_Document text:_
══════

Any advice or help will be greatly appreciated.

Thank you


----------



## nachobueno (Jul 29, 2020)

Greetings Klopp,
I see you didn't get any help. i will share my own ideas with you , am no expert though. Hope it's not too late...
DGs I hear have good rental returns or at they had till now. But they seem quite remote so your personal use , I am not so sure. If youre contemplating that are , i would look for smtg walking distance from the metro ( think its now open in DG).
JLT, of course is a better option considering the proximity to everything and access to metro, but I think the returns are not as good. It's good for you own use in the future though.
Both have the disadvantage of being old buildings though so there you have to think do you want smtg new , perhaps in other areas like JVC or existing old buildings ( unless you are talking about the latest buildings in JLT).
Now the Corona impact. I personally would wait till end of this year because that's when the real impact will show in my opinion. I do believe that the economy , jobs go in tandem with real and sentiment in general. So I would take your time between now and end of this year. Just think that a lot of ppl working in Jebel Ali will be impacted and most live in DGs , surely that will impact rents and prices. Good luck to you and hope this helped.

══════

_Recorded data:_
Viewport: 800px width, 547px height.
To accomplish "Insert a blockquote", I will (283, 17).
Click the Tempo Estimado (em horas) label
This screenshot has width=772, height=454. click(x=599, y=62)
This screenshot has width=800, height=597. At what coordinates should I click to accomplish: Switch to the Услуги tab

══════

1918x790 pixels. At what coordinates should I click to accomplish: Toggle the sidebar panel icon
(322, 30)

══════

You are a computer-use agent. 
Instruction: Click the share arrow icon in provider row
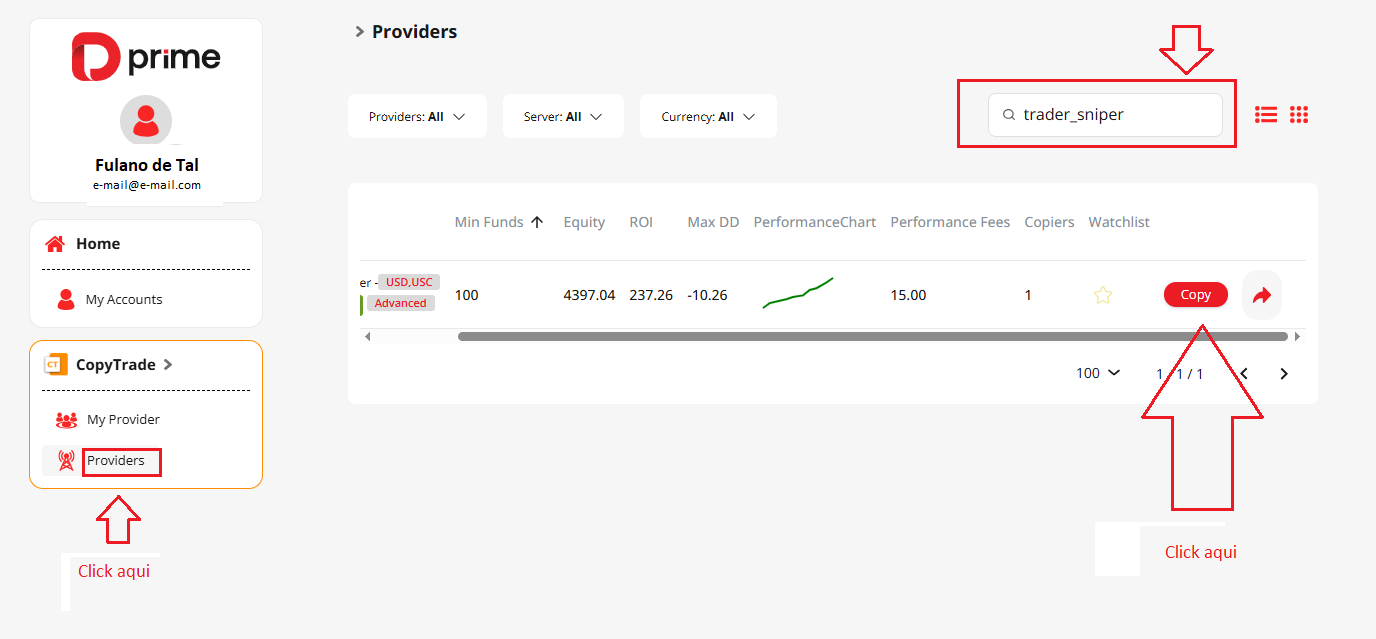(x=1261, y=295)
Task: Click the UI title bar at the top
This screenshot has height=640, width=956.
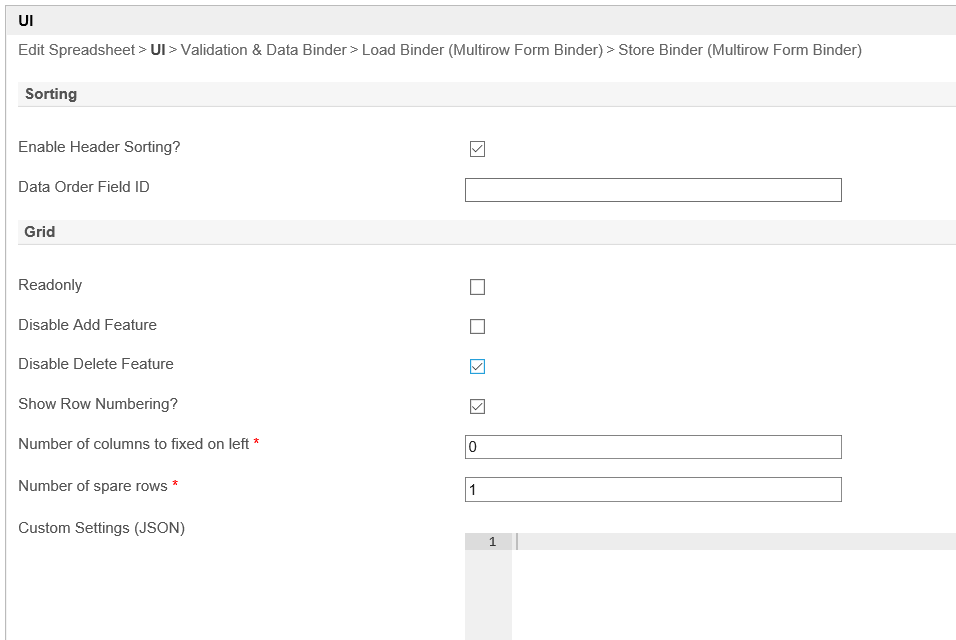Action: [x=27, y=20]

══════

_Task set:_
(A) Summarize the forum reply about property buying in two sentences.
(B) List every area or location named in the forum reply about property buying.
(C) Proceed with the forum reply about property buying, writing what comes after its final sentence.

_Outputs for the tasks:_
(A) Replying to Klopp, the writer says DG has had good rental returns but seems remote, while JLT is closer to everything and the metro but has weaker returns, and both have old buildings, so newer areas like JVC may be worth considering. The writer would wait until the end of the year to see the real Corona impact, since many people working in Jebel Ali live in DG and will be affected, which should affect rents and prices.

(B) DG, JLT, JVC, Jebel Ali

(C)
----------



## Andrew Lowe (Jul 21, 2020)

Thanks for the tip, nachobueno! I'll be keeping this in mind.


----------



## nachobueno (Jul 29, 2020)

you're welcome . I just re-read my post and realised the mess, really need to sort out my typing. hope you understood what i meant despite the awful gaps )


----------



## Dubai here i come! (Aug 7, 2013)

try looking at JVC... they have new buildings coming up and is the center of the city.

The only problem is Hessa st. which is chocked in the mornings and evenings.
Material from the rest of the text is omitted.